───── Text block

Monday 8 April 2019

A sad story of Liberalism

This blog post was first published on the Radix site...

I found myself in agreement with Norman Lamb last week that his party (and mine) was in danger of becoming an equally irresponsible version of the European Research Group on the Remainer side.

What I did find unexpected was how much agreement and symathy there was for his position in the comments below the line on Lib Dem Voice.

I also have huge sympathy with him because I feel what he must feel, this terrible sense of guilt and alienated disappointment that I find myself so out of kilter with the party I have been a member of for four decades.

I also feel a sense of huge frustration for another reason, looking back more than a century since the last time the ruling Conservatives fractured over trade policy. In the early years of the century, Joseph Chamberlain's ideas about 'imperial preference' - whether we should have as close a trading relationship with Europe as we did with the empire or not - split the Tories from top to bottom.

──────────
───── Records supplied

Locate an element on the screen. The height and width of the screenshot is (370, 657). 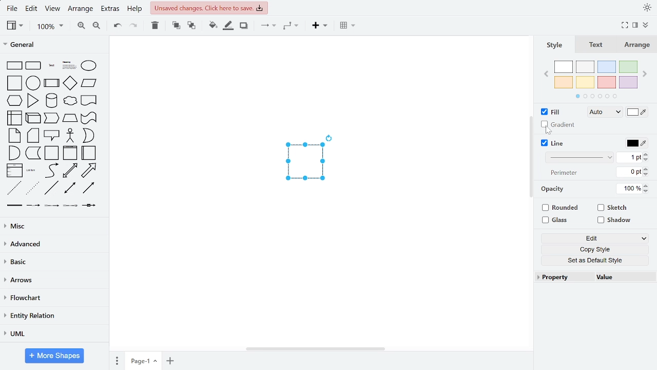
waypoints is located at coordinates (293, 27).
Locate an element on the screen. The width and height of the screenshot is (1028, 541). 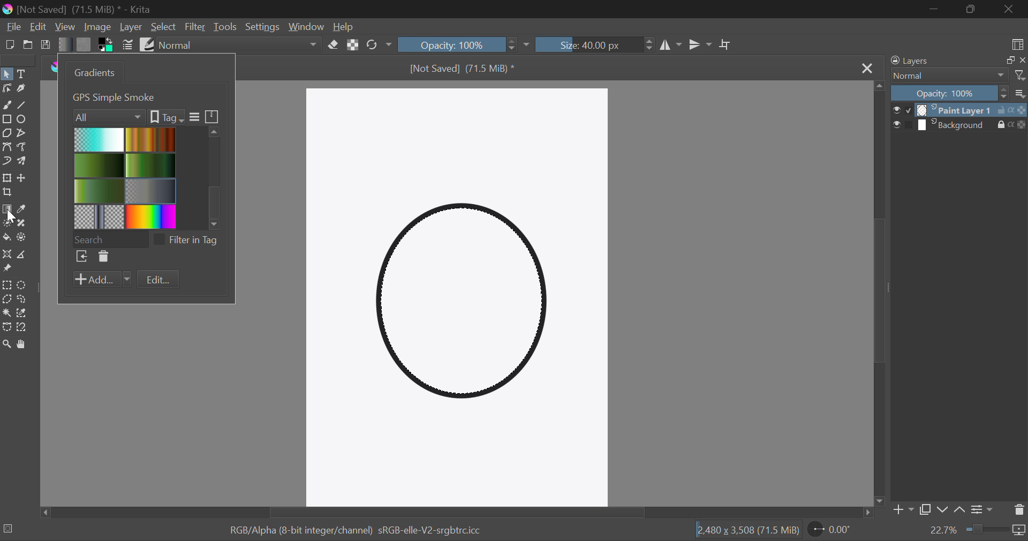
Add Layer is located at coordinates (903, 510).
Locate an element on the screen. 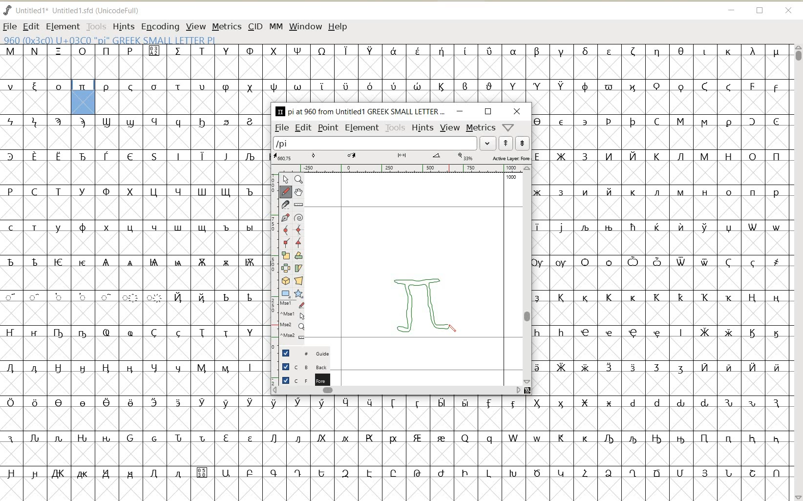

──────────

- **Exercise instructions**
a) Transcribe the part of the entries that opens with the line containing "Locate an element on the screen. The width" and runs through the end of the entries, including both ends. Leave the pictures out of your answer.
b) Go on with the blog post about the author's frustration with the Liberal Democrats, picking up right after its last sentence.
The blog post and the entries are separate material and have no connection to each other.

- **Written responses**
a)
Locate an element on the screen. The width and height of the screenshot is (1028, 541). 
Add Layer is located at coordinates (903, 510).
Locate an element on the screen. 

b)
It was this dispute where one cabinet minister famously confided that he had nailed is colours "firmly to the fence".

What was different from today is that there was an effective Liberal opposition under Henry Campbell-Bannerman, who was able to engineer the Liberal landslide of 1906 as a result - which gave us old age pensions and the People's Budget and much else besides.

This is what I find frustrating. That Campbell-Bannerman's successors could have developed the kind of rheortic that could speak for the nation as a whole, beyond the old labels of Remainer and Leaver and could provide people with just a glimmer of hope.

I fear it may now be too late.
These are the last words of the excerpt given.